- IOC code: RSA
- NOC: South African Sports Confederation and Olympic Committee
- Website: www.sascoc.co.za

in Turin
- Competitors: 3 (3 men) in 3 sports
- Flag bearers: Alexander Heath (opening) Tyler Botha (closing)
- Medals: Gold 0 Silver 0 Bronze 0 Total 0

Winter Olympics appearances (overview)
- 1960; 1964–1992; 1994; 1998; 2002; 2006; 2010; 2014; 2018; 2022; 2026;

= South Africa at the 2006 Winter Olympics =

Three men from South Africa competed at the 2006 Winter Olympics in Turin, Italy.
One of them, Alexander Heath, became the first African to compete in all 5 alpine events. The three-man South African team was the largest from the continent in Turin.

==Alpine skiing ==

Alexander Heath, competing in his third Olympics, qualified in all five events, with his best finish a 27th in the giant slalom.

| Athlete | Event | Final |  |  |  |  |
| Run 1 | Run 2 | Run 3 | Total | Rank |
| Alexander Heath | Men's downhill | n/a |  |  | 1:59.79 | 52 |
| Men's super-G | n/a |  |  | 1:37.77 | 50 |
| Men's giant slalom | 1:25.61 | 1:25.81 | n/a | 2:51.42 | 27 |
| Men's slalom | did not finish |  |  |  |  |
| Men's combined | 1:47.62 | did not finish |  |  |  |

Note: In the men's combined, run 1 is the downhill, and runs 2 and 3 are the slalom. In the women's combined, run 1 and 2 are the slalom, and run 3 the downhill.

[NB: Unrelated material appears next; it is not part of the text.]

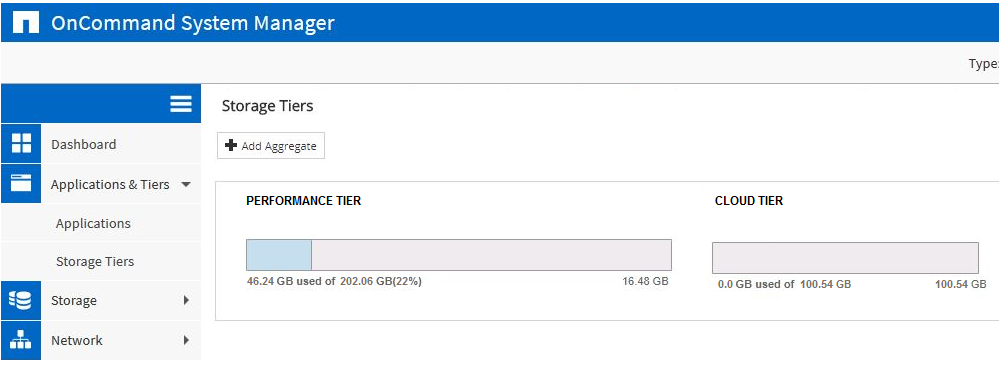Click the OnCommand System Manager title
The height and width of the screenshot is (366, 999).
[192, 23]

== Cross-country skiing ==

Kraas competed in three events in Turin, but finished in only one, the sprint, where he finished 57th out of 80 competitors.

- Distance

| Athlete | Event | Final |  |
| Total | Rank |
| Oliver Kraas | Men's 15 km classical | Did not finish |  |
| Men's 50 km freestyle | Did not finish |  |

- Sprint

| Athlete | Event | Qualifying |  | Quarterfinal |  | Semifinal |  | Final |  |
| Total | Rank | Total | Rank | Total | Rank | Total | Rank |
| Oliver Kraas | Men's sprint | 2:27.68 | 57 | Did not finish |  |  |  |  | 57 |

== Skeleton ==

Tyler Botha finished second in a pair of Challenge Cup events that allowed him to qualify for the Games, where he ended up in 21st place.